(Instructions to follow): Without adding anything, give again the lines from the one holding "Open the calendar picker for Begin Date" through the final line of the records, exactly, with both ends included and pictures dropped.

(Data supplied):

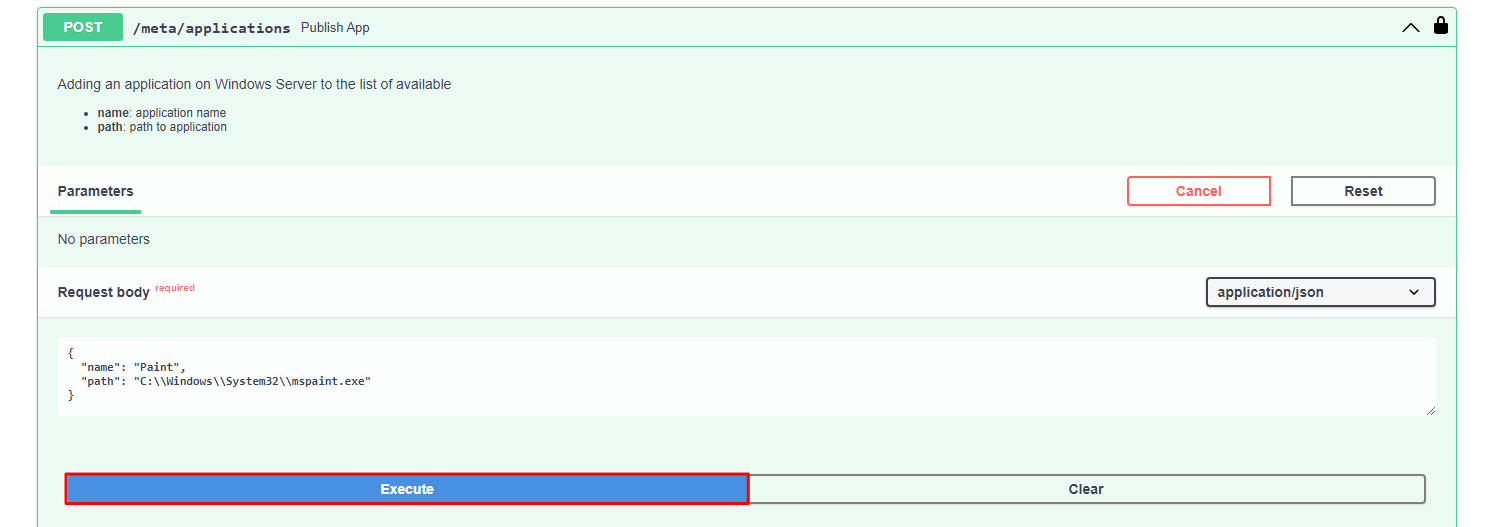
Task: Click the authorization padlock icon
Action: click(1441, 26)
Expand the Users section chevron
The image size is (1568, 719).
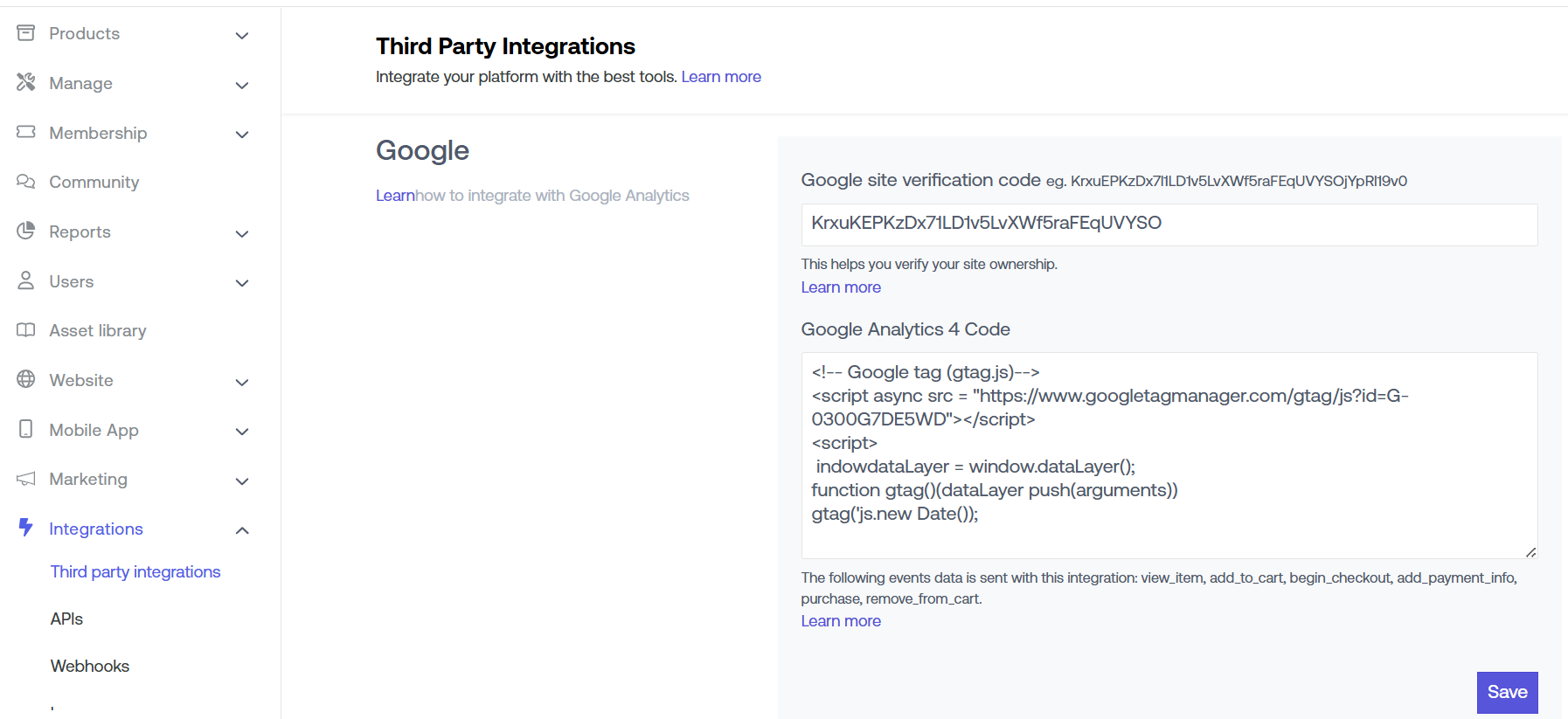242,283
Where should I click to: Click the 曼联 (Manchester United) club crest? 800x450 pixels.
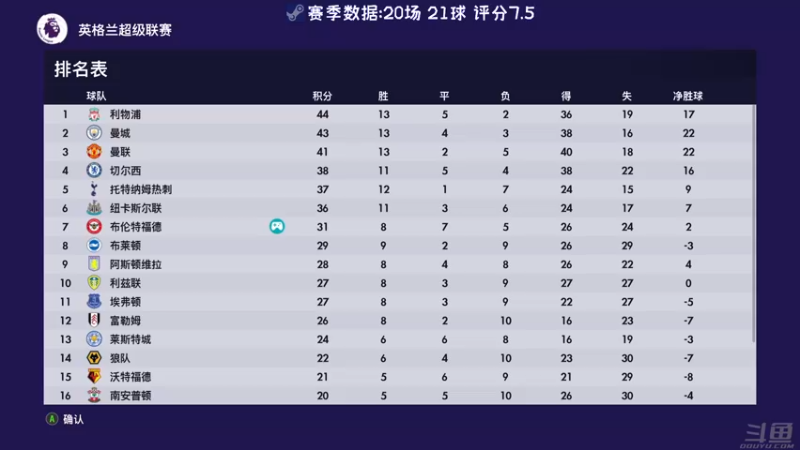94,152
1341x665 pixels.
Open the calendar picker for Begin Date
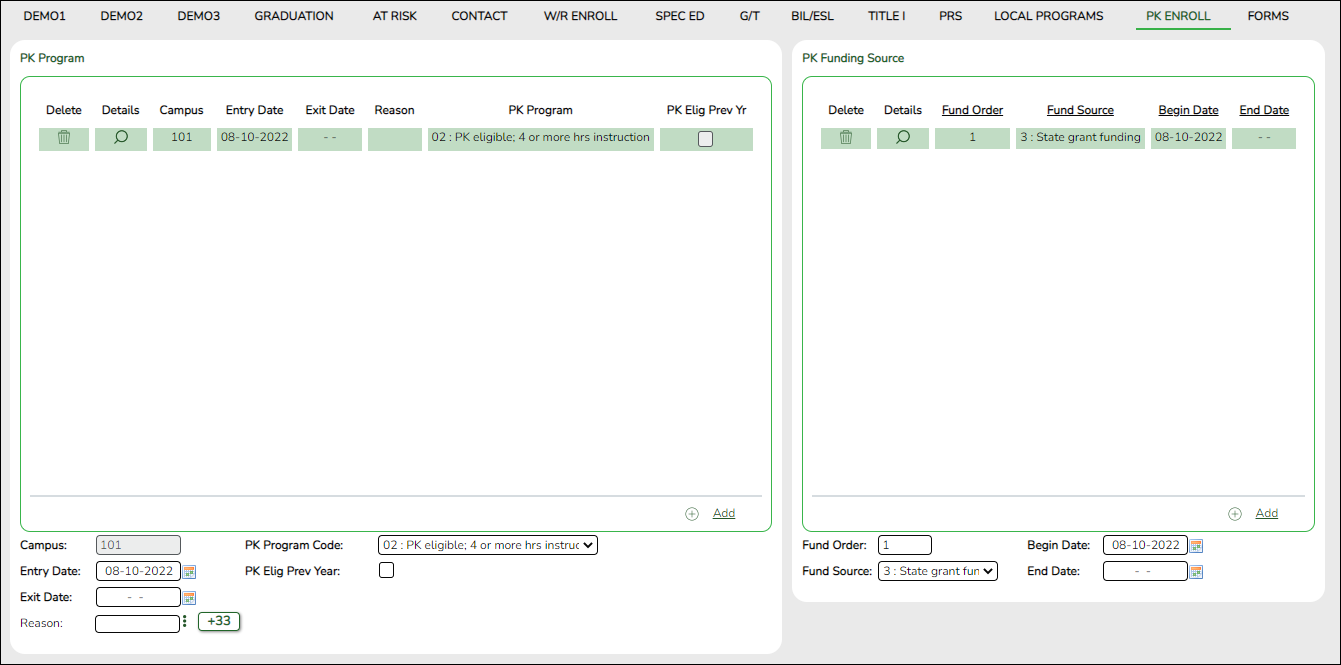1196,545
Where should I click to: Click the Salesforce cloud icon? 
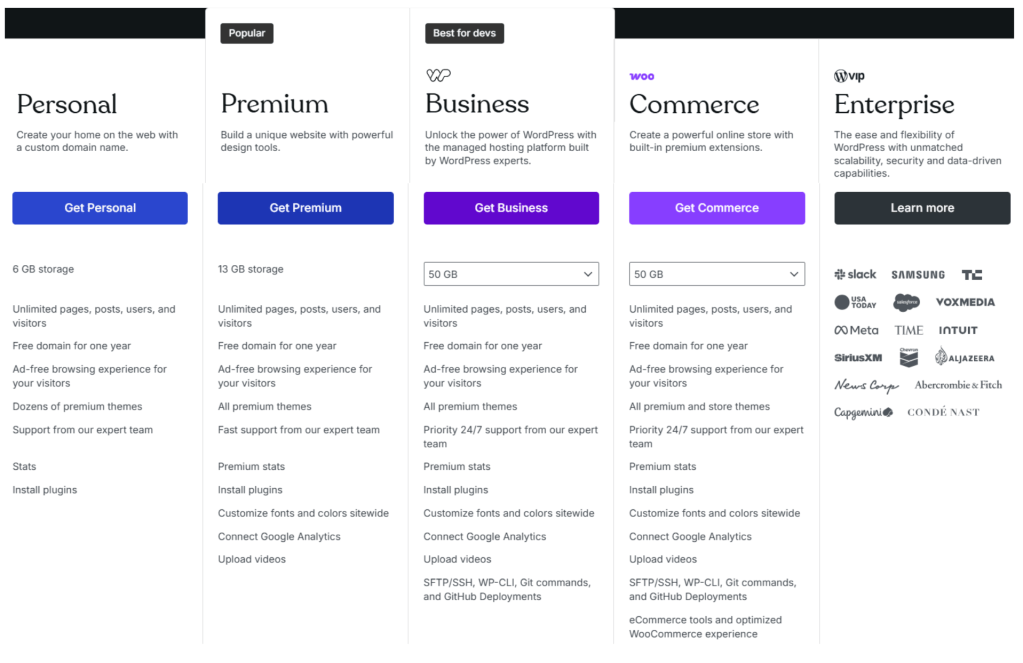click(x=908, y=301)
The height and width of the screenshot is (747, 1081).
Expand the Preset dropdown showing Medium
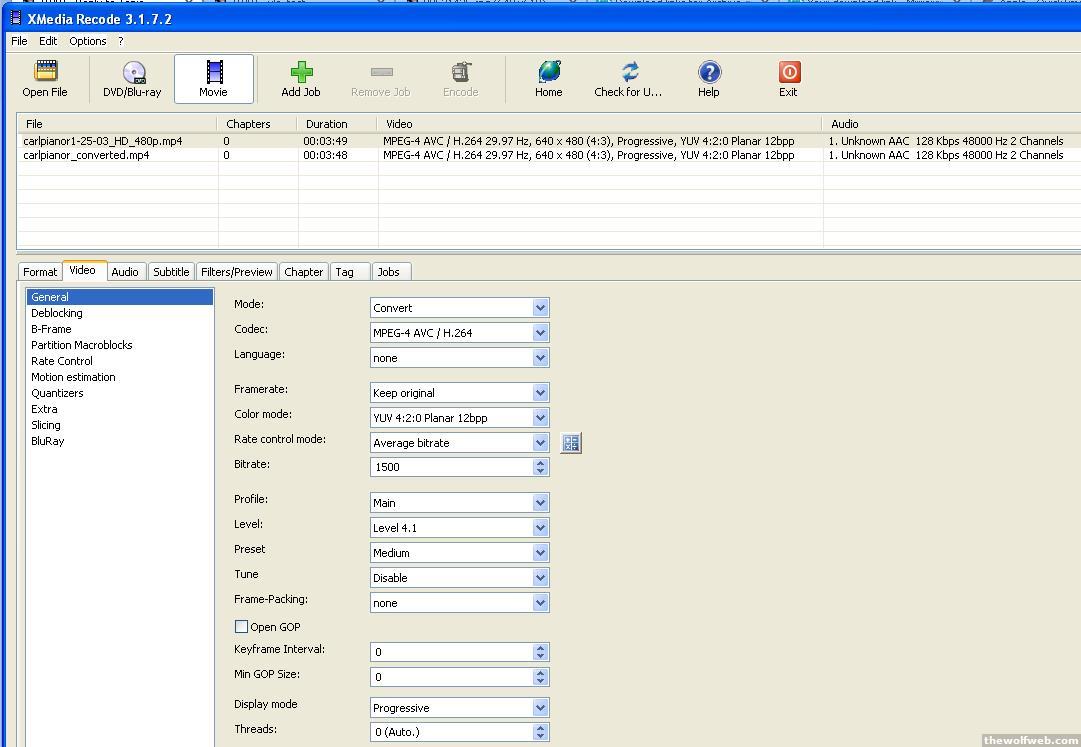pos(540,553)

(Problem solution):
Open the calendar picker for Begin Date
1196,545
Where should I click to: Click the Salesforce cloud icon? 
click(x=908, y=301)
The height and width of the screenshot is (747, 1081).
Expand the Preset dropdown showing Medium
pos(540,553)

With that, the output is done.